The One and Only Ivan, based on a true story and adapted from a book by Katherine Applegate, revolves around the titular gorilla. He is the headliner of the Big Top Mall Circus run by Mac. He can draw, he can fight, and he can roar. However, the circus itself is attracting fewer and fewer spectators and is struggling to make a profit. When Mac gains a baby elephant named Ruby as a new attraction, he feels ousted from his top spot. That is until he starts to bond with Ruby. Together, they start to dream of a life beyond their cages, where they can finally be free.

Directed by Thea Sharrock, who is no stranger with playing with our emotions thanks to her feature film debut Me Before You, The One and Only Ivan is a lovely and quaint film that will surely somewhat entertain adults and children alike. Especially because it is geared more towards a younger audience.
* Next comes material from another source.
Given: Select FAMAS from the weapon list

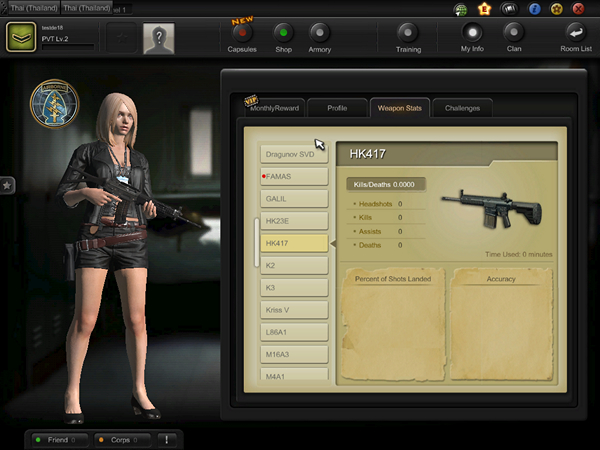Looking at the screenshot, I should (294, 176).
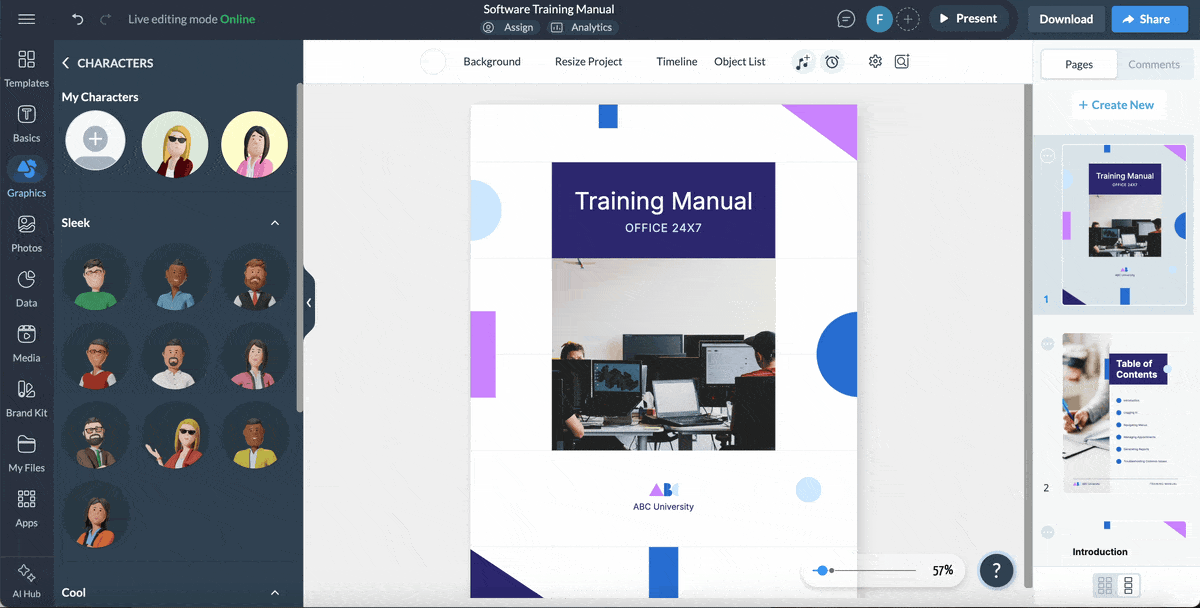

The movie is populated by talking CGI creatures who are voiced by highly recognisable actors. Sam Rockwell takes the main role as silverback Ivan and he has friends such as Danny DeVito’s Bob the Dog, Helen Mirren’s Snickers the Poodle, Angelina Jolie’s Stella the Elephant, and The Florida Project’s Brooklyn Prince who voices Ruby. Even Chaka Khan voices a chicken. The cast are entertaining enough though, with the exception of Prince who brings a much needed sweetness to the baby elephant, the more famous of the cast are not inspiring at all. In fact, all certainly feel as though they are cashing in a cheque.

Only Bryan Cranston who, ever the professional, feels like he is giving his all as the near-maniacal Mac – one of the few actual non-CGI humans in this world. He plays his showman as entertaining as Hugh Jackman but without the musical numbers. However, when the lights go down, he is also a kindly man who is just struggling to make ends meet. Though you may not agree with his, you know, keeping animals in a mall to use for entertainment, you can certainly empathise with his journey.

The One and Only Ivan feels like those old nineties flicks that you’d watch on your television during a rainy Sunday, cuddled up and cosy with the whole family. It is not ground-breaking cinema, the comedy and emotionality are exactly what you’d expect.

However, by the time you get to the end, it will certainly fill any empty heart.